(DIRECTIVE)
Lay out the listing from the line containing "Task: Click the 成功创建分享链接 success message" down to the end of the listing as a two-column CSV with the headers instruction and location. Give one row per item, put the text and its answer each in a single quoted field with line breaks replaced by spaces, and leave the pictures out.

--

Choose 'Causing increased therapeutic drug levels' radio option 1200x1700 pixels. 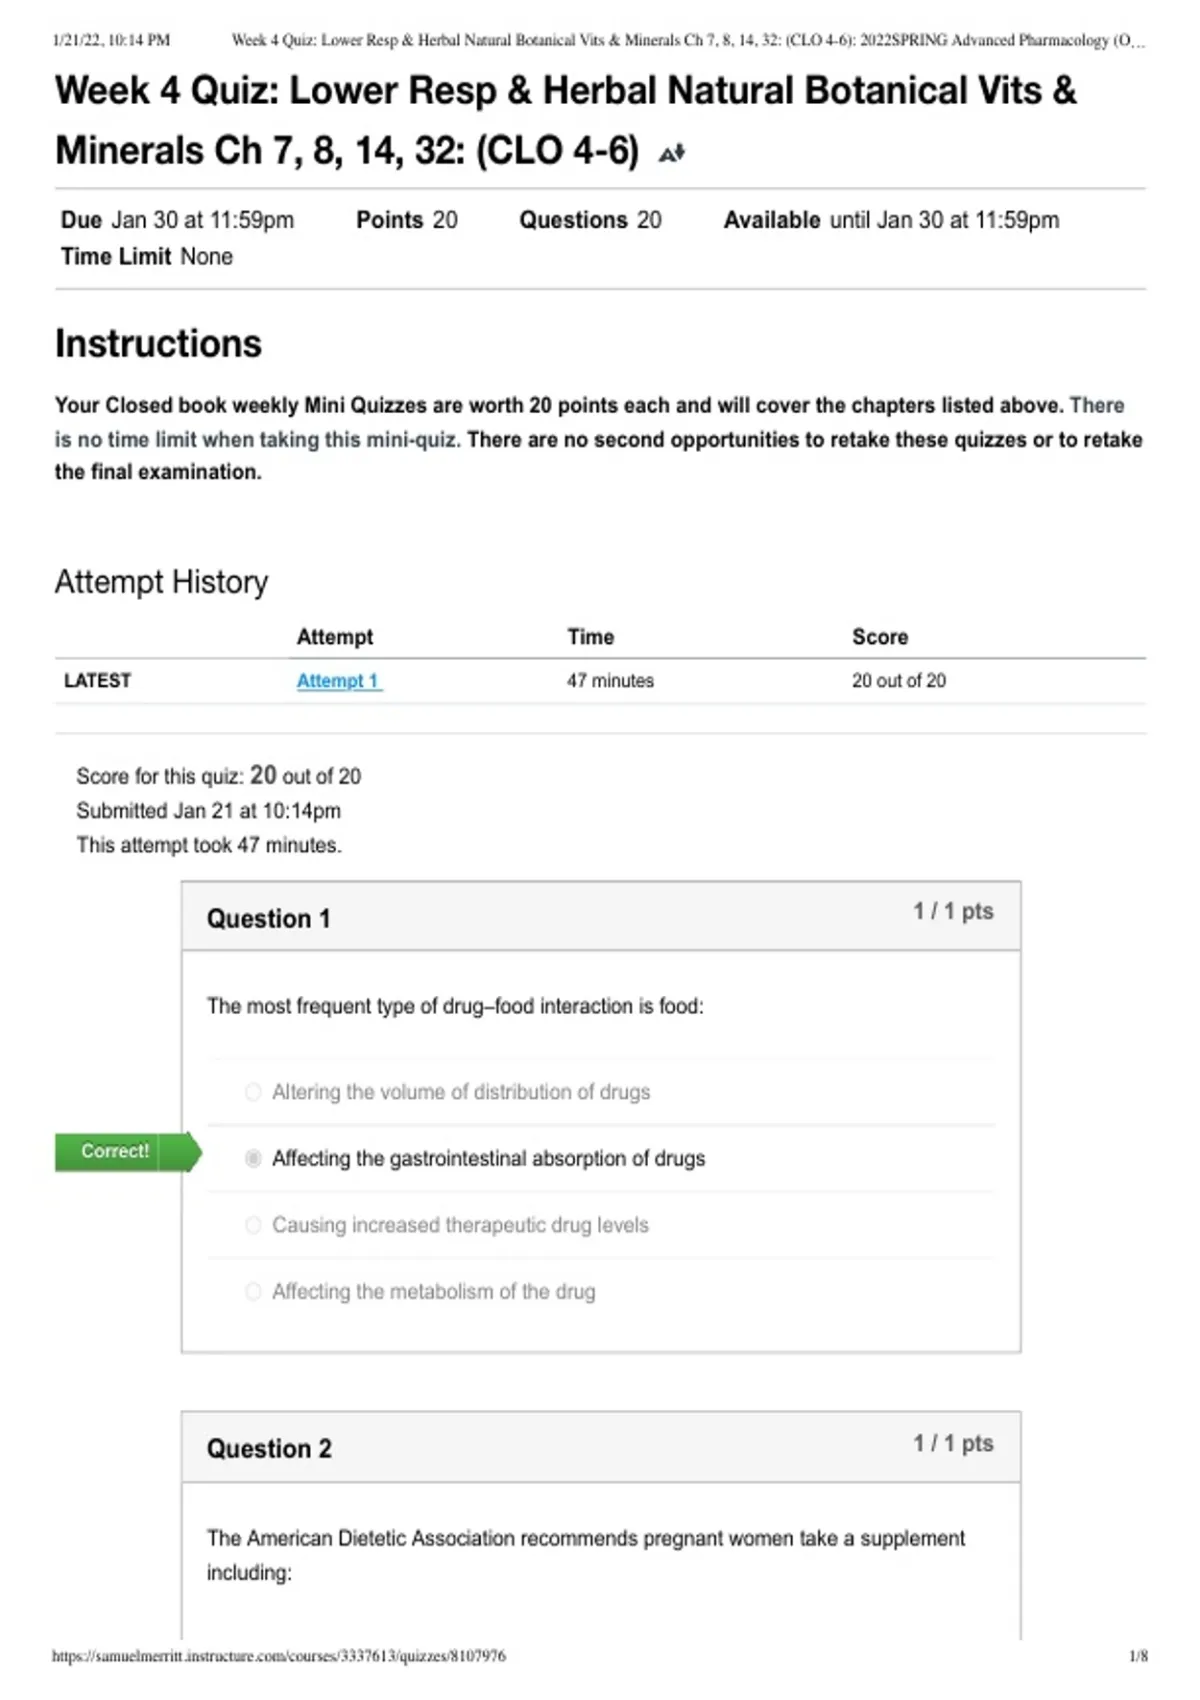pos(253,1225)
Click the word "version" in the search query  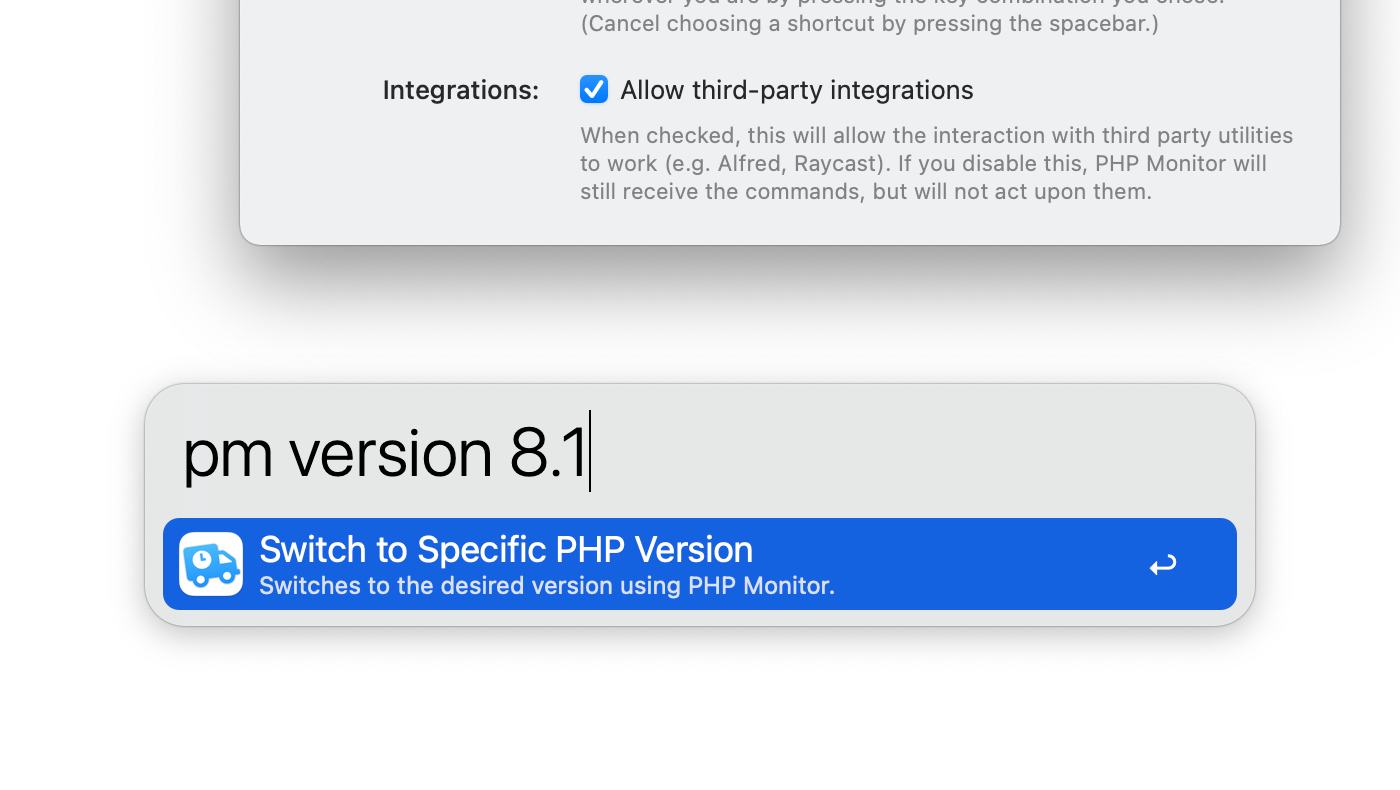[390, 453]
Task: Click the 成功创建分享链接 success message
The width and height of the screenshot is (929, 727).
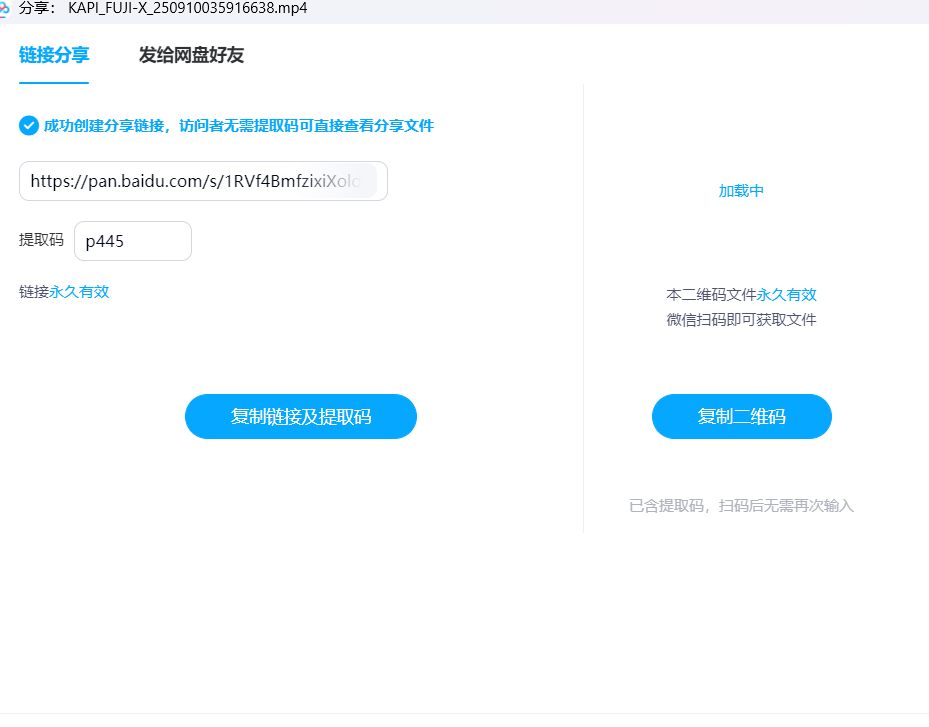Action: point(238,126)
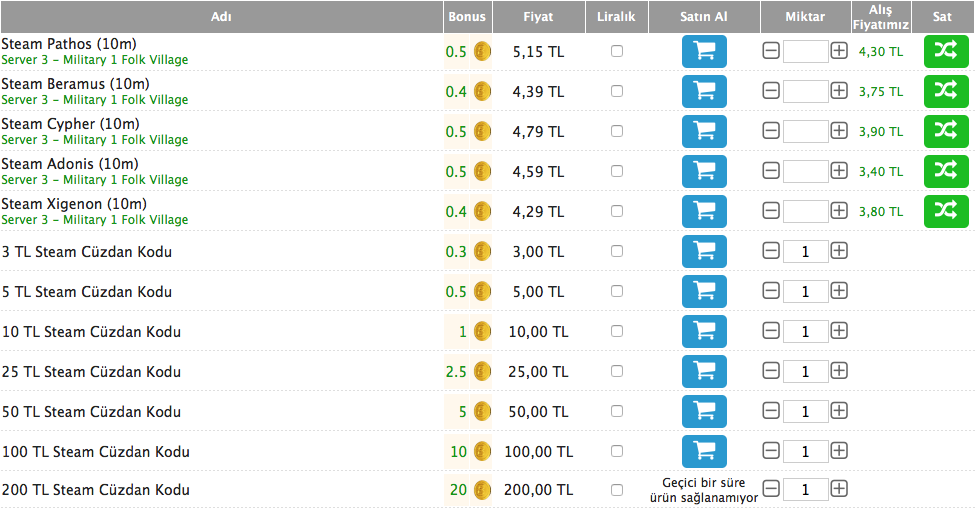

--

(THE OUTPUT)
instruction,location
"Task: Click the 成功创建分享链接 success message The width and height of the screenshot is (929, 727).","Action: point(238,126)"